→ **About this task**
Copy nothing but the lines from the one containing "Given: Click the recent files count field" through the last line of the entries below, exactly as written and without pictures.

→ **Exercise data**

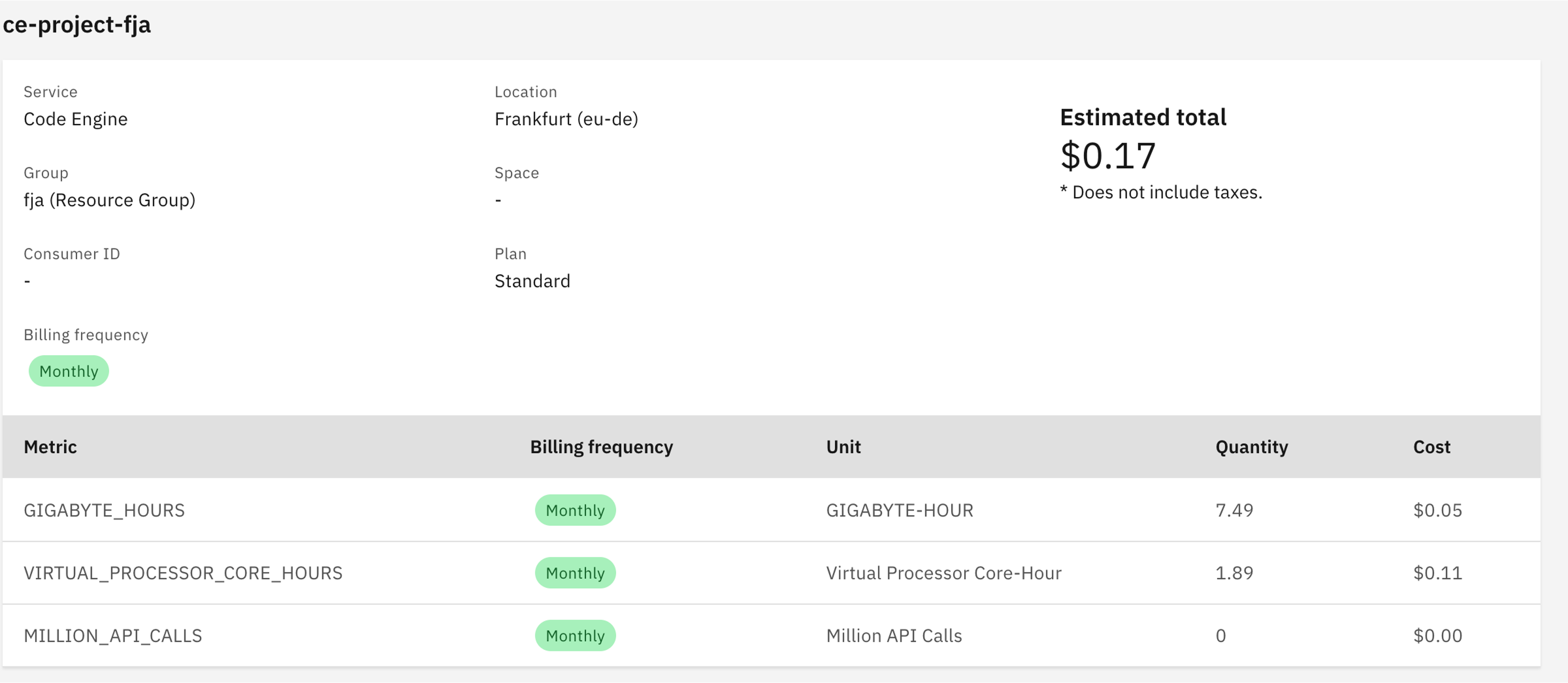
Task: Select the Code Engine service value
Action: click(76, 119)
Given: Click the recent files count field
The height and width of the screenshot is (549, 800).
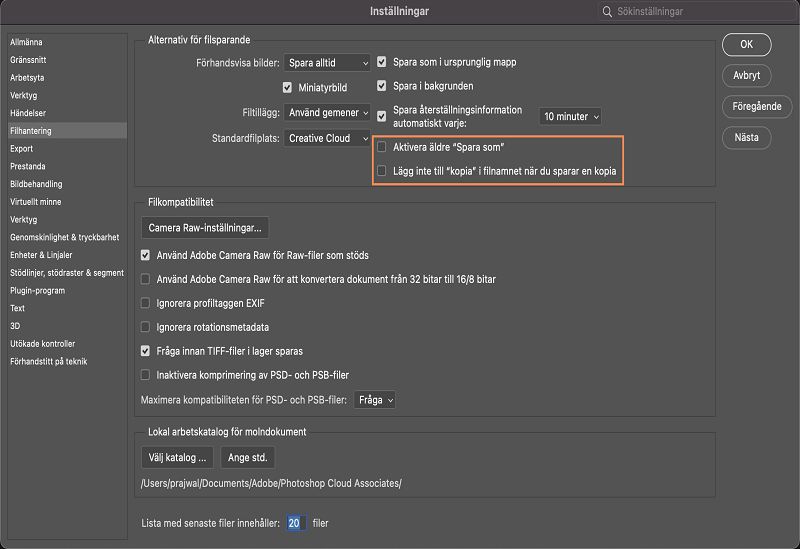Looking at the screenshot, I should pyautogui.click(x=295, y=523).
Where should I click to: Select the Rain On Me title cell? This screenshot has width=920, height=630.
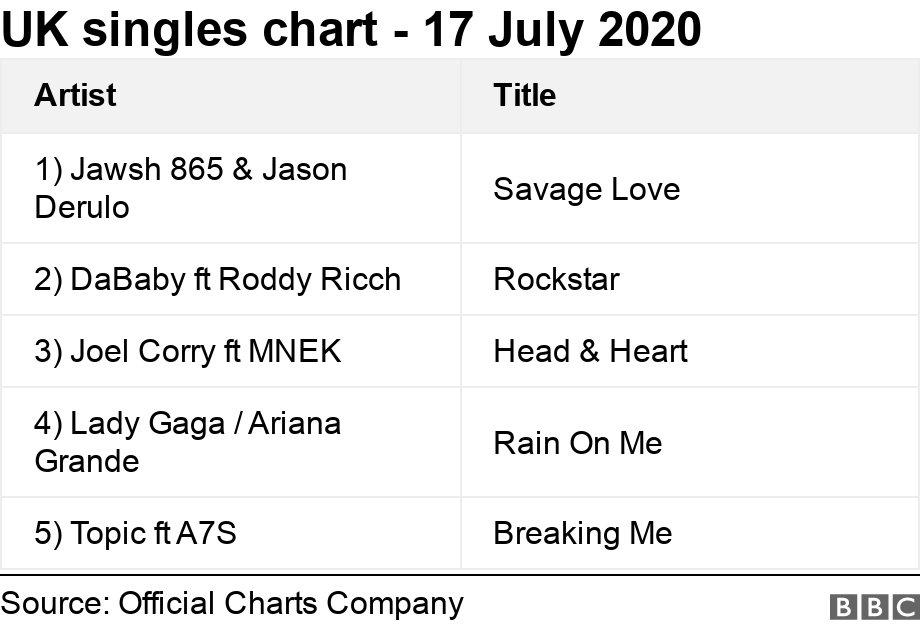[691, 442]
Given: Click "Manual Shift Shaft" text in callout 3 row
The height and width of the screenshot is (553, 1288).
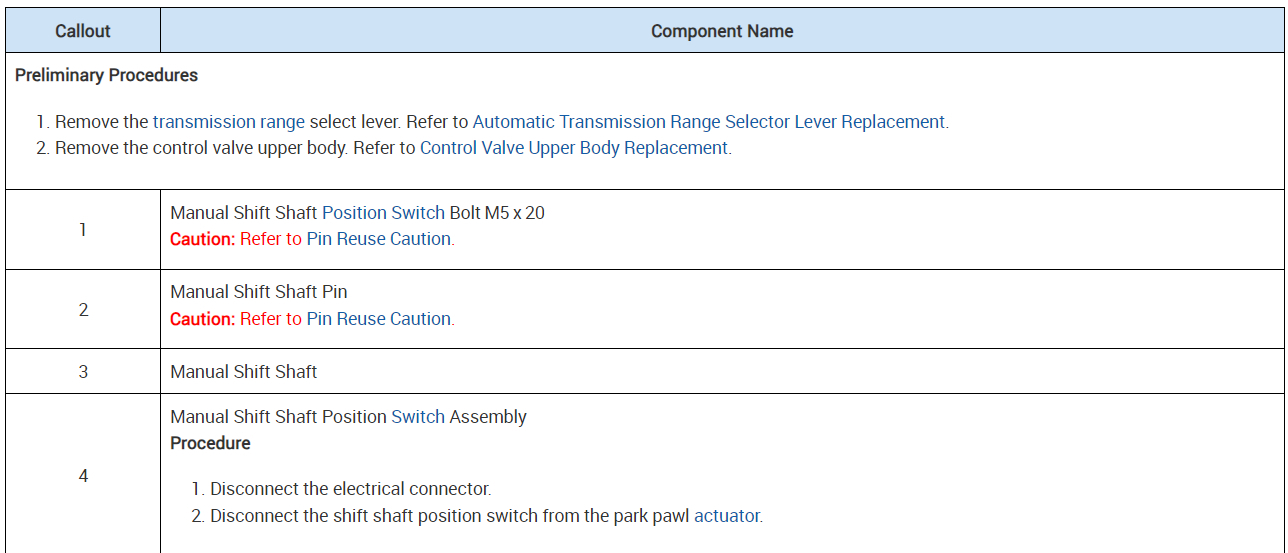Looking at the screenshot, I should coord(244,372).
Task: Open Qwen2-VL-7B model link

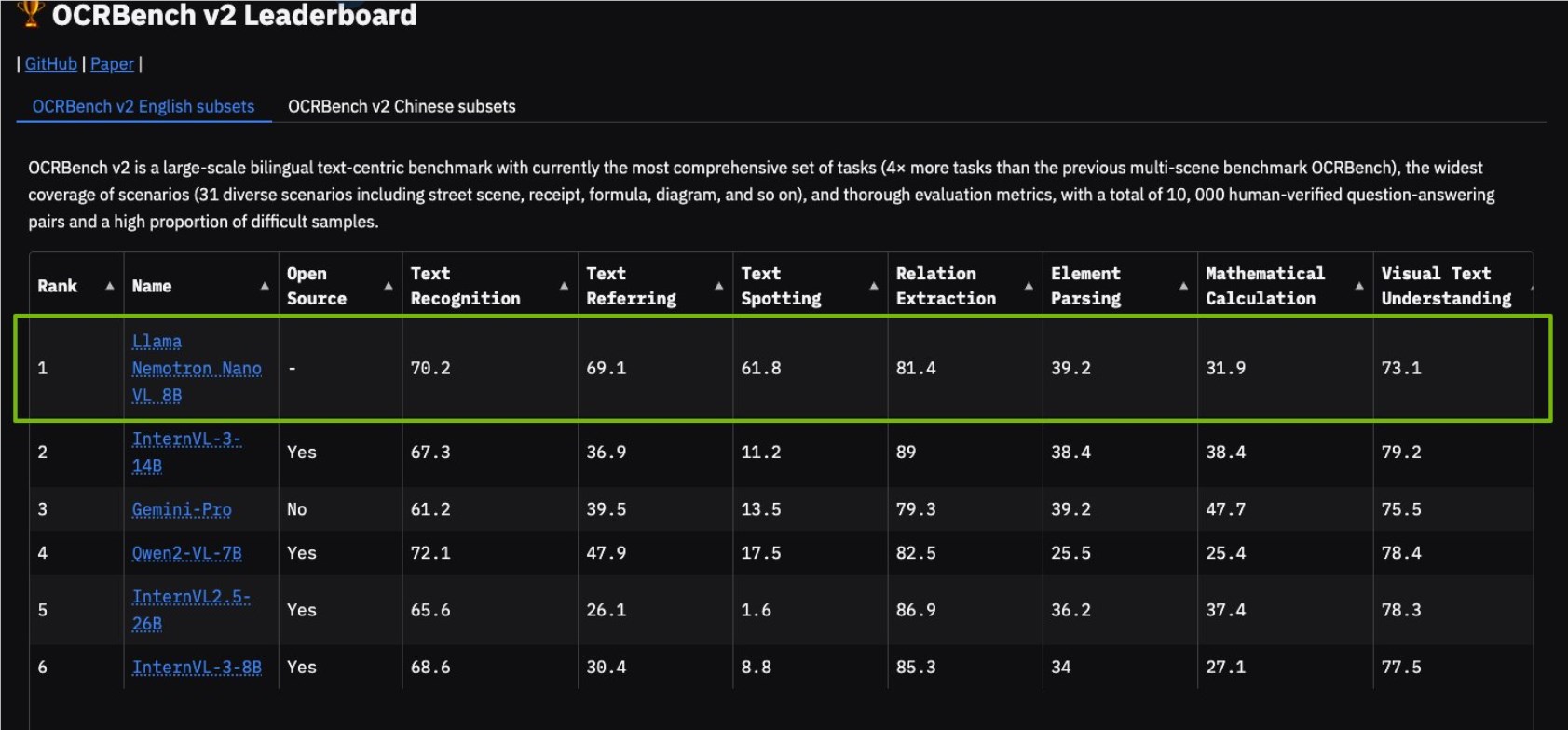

→ **Written solution**
Given: Click the recent files count field
The height and width of the screenshot is (549, 800).
Looking at the screenshot, I should pyautogui.click(x=295, y=523).
Where should I click to: Select the Rain On Me title cell? This screenshot has width=920, height=630.
[691, 442]
Given: Click "Manual Shift Shaft" text in callout 3 row
The height and width of the screenshot is (553, 1288).
Looking at the screenshot, I should coord(244,372).
Task: Open Qwen2-VL-7B model link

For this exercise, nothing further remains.